The suite of behaviour management options available to staff at Banksia is primarily dependent on accommodation. Privileges are linked to accommodation and the ability to disperse individuals relies on having adequate dispersal options.

For a hierarchical accommodation model of progression and regression to be effective it requires capacity for individuals to be moved around the centre. When there is limited capacity detainees may be punished or rewarded based on available space rather than merit. For example, a detainee achieving or exceeding expectations may reside in a unit’s ‘A’ wing. After some repeated poor behaviours a decision is made to move that detainee to ‘B’ or ‘C’ wing. If those wings are fully populated, another detainee will need to be progressed (perhaps earlier than warranted) to accommodate the regression of the A wing detainee. Movement becomes even more problematic in a unit with double bunking.

The number of detainees in detention has been steadily growing since 2009. During 2009 numbers reached three figures on relatively few occasions and on average the population was closer to 90. During 2010, numbers quite frequently exceeded 110, rarely dropped below 100 and averaged about 95. By 2011, numbers were rarely under 110 and quite frequently exceeded 120, averaging around 115.  Following the closure of Rangeview, this number at times has been around 200.

The increasing number of detainees is placing pressure on capacity. This is not a simple equation of ‘beds vs heads’ as space is needed within units to enable a hierarchical accommodation to work. Nowhere is this more apparent than where detainees are aiming to achieve self-care. As stated previously, there are now only four self-care places for 160 detainees. As a result most detainees will not attain self-care. Knowing that it is unlikely that a detainee will ever achieve self-care removes this as an incentive for many detainees and in some cases even turns into a disincentive if caution is not taken in communicating the reality of achieving self-care.

While individual management is generally not linked to accommodation, management plans still rely on adequate resources. Some detainee behaviours require more intensive supervision by staff and occasionally this demands a one-to-one ratio. If this additional staffing has not been rostered a resulting lockdown of other detainees may occur. One staff member described the difficulties in balancing the rights and needs of one individual detainee against those of the group, particularly when the individual is being managed at the lower end of the hierarchical model. The staff member noted “we have the tactics to manage the detainee but not the resources.” For Banksia Hill to effectively manage detainees in this model, sufficient staffing and physical space must be allocated.

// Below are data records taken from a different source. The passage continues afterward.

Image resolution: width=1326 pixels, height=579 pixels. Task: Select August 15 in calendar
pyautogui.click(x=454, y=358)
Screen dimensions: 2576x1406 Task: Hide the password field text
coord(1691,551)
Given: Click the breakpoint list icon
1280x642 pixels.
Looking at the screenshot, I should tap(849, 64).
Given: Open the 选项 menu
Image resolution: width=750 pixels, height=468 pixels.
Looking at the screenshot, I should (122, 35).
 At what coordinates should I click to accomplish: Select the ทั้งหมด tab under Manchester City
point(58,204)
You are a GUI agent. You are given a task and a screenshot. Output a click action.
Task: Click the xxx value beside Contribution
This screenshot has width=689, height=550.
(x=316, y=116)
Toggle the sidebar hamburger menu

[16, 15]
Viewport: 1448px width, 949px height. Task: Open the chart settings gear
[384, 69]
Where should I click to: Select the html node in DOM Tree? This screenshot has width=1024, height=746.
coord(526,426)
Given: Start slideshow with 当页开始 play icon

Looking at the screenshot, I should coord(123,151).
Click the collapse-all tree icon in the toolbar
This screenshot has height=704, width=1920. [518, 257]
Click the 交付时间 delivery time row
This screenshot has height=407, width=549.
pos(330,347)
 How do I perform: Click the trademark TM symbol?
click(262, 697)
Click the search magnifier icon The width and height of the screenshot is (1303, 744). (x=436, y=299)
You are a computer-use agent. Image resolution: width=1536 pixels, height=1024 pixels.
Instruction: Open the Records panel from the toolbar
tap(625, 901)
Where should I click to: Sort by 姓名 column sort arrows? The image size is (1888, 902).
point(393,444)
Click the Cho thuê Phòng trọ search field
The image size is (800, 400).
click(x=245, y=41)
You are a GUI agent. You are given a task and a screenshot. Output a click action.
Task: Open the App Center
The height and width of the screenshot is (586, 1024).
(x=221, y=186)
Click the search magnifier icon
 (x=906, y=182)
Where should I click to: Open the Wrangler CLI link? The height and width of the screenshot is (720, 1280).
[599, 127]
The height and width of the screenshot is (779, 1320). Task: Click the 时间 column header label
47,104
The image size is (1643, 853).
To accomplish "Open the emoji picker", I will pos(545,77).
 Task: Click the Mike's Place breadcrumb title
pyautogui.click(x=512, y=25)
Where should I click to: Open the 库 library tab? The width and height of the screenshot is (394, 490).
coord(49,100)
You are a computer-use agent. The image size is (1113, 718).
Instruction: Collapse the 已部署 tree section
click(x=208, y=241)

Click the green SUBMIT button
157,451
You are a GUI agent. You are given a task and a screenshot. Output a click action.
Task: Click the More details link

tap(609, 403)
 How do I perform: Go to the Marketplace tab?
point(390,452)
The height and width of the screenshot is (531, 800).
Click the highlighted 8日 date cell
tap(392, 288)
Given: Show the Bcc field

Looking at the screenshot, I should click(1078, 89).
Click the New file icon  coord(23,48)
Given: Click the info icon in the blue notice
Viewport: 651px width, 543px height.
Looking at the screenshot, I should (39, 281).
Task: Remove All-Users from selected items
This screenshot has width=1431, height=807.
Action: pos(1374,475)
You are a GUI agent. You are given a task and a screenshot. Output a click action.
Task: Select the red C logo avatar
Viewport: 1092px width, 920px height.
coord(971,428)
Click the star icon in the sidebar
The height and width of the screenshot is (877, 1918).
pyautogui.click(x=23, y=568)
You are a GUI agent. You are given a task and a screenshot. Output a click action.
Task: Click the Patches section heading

Finally, the impact of unscheduled lockdowns can change the nature of the incentive and disincentive approach to managing behaviour. Whereas previously the loss of privileges was proportional punishment for poor behaviour, the loss of a TV and therefore a means to alleviate boredom during increased confinement to a cell could be seen as a double punishment and no longer proportional.

Similarly, it is hardly a disincentive to a detainee to be confined to their cell within a living unit as a punishment when this is occurring on a daily basis for reasons beyond the detainee’s control. By its nature, a disincentive should serve as a deterrent. However, it can only serve this purpose when the consequence is a possibility not a reality.

One of the reasons Harding Unit, which is located at the base of the accommodation model, is undesirable is because of the confinement associated with being in this unit. However, when detainees are confined in whatever accommodation they are in, unintended consequences surface. For example, Harding is the only unit with air conditioning. During the Inquiry, one detainee advised that he would ascend the roof to gain a sense of freedom. He noted that it was cooler on the roof and in Harding because of the air-conditioning. Consequently, removal to Harding was not a consequence to avoid. The detainee noted that boys who get punished get better air-conditioning in addition to quicker access to ‘the boss’ which doesn’t happen when you are being good.